US Gov’t Says Accentia Unit Can Claim Tax Credits to Plant Shops in ‘Depressed’ Areas
Accentia Biopharmaceuticals this week said that its wholly owned special purpose subsidiary, Biotech CDE, has been named a national community development entity by the US Treasury, and may start asking the agency for New Market Tax Credits to support R&D, manufacturing, and commercialization of biopharmaceuticals in certain depressed areas of the country.
The US Congress sets aside around $3.5 billion each year for the NMTC program in the hopes of “encouraging economic development in economically depressed census tracts” in the US, Accentia said in a statement.
Accentia said it plans to use the credits to help it finance products and to “facilitate financings of new products and companies that Accentia believes offer superior investment opportunities.”
Payette Completes Regional Biocontainment Lab at University of Pittsburgh
A Boston-based architectural firm specializing in buildings for medical and scientific research, academic teaching, and healthcare this week said it has opened a 27,300-square-foot Regional Biocontainment Laboratory at the University of Pittsburgh Medical Center.

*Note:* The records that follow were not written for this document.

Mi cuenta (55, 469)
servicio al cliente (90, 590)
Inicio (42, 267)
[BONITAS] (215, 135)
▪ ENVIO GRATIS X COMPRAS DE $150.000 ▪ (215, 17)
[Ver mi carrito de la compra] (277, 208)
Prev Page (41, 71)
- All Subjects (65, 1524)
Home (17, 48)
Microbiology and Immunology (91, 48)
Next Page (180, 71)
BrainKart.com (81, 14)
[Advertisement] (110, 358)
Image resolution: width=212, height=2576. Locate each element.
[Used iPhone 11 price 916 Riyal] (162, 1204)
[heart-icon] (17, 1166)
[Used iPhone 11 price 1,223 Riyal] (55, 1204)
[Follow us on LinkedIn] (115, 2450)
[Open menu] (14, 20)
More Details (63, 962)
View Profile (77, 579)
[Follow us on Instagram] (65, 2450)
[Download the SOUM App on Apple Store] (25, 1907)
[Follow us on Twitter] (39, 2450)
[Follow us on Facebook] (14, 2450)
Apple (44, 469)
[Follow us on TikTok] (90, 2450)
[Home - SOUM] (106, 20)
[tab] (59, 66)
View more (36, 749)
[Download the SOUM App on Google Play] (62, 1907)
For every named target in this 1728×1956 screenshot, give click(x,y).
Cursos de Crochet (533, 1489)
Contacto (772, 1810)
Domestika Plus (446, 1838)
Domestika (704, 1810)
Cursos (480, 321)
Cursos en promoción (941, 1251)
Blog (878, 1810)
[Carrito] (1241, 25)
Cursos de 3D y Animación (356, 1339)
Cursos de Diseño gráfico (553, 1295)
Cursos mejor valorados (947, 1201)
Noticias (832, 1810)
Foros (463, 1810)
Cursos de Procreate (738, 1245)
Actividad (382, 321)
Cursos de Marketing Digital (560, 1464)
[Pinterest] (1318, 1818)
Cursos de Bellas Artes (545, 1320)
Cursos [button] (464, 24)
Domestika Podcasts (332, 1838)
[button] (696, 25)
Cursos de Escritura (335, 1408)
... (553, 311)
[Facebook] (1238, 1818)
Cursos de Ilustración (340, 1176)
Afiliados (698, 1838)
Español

The construction of the facility, which is housed in the Biomedical Sciences Tower III (BST3) complex, was facilitated by a $17.5 million award from the National Institutes of Allergy and Infectious Disease that the university won in September 2003, followed by $4.1 million in funding in August 2005. The University of Pittsburgh contributed an additional $7.2 million to the facility’s construction budget.
The lab, designed by the architectural firm Payette, is the second of 13 similar facilities planned in the US as part of Project Bioshield. It was designed to “accommodate new advanced technologies to support vaccine development, including a real-time imaging facility serving an advanced aerobiology program within biocontainment,” according to Payette.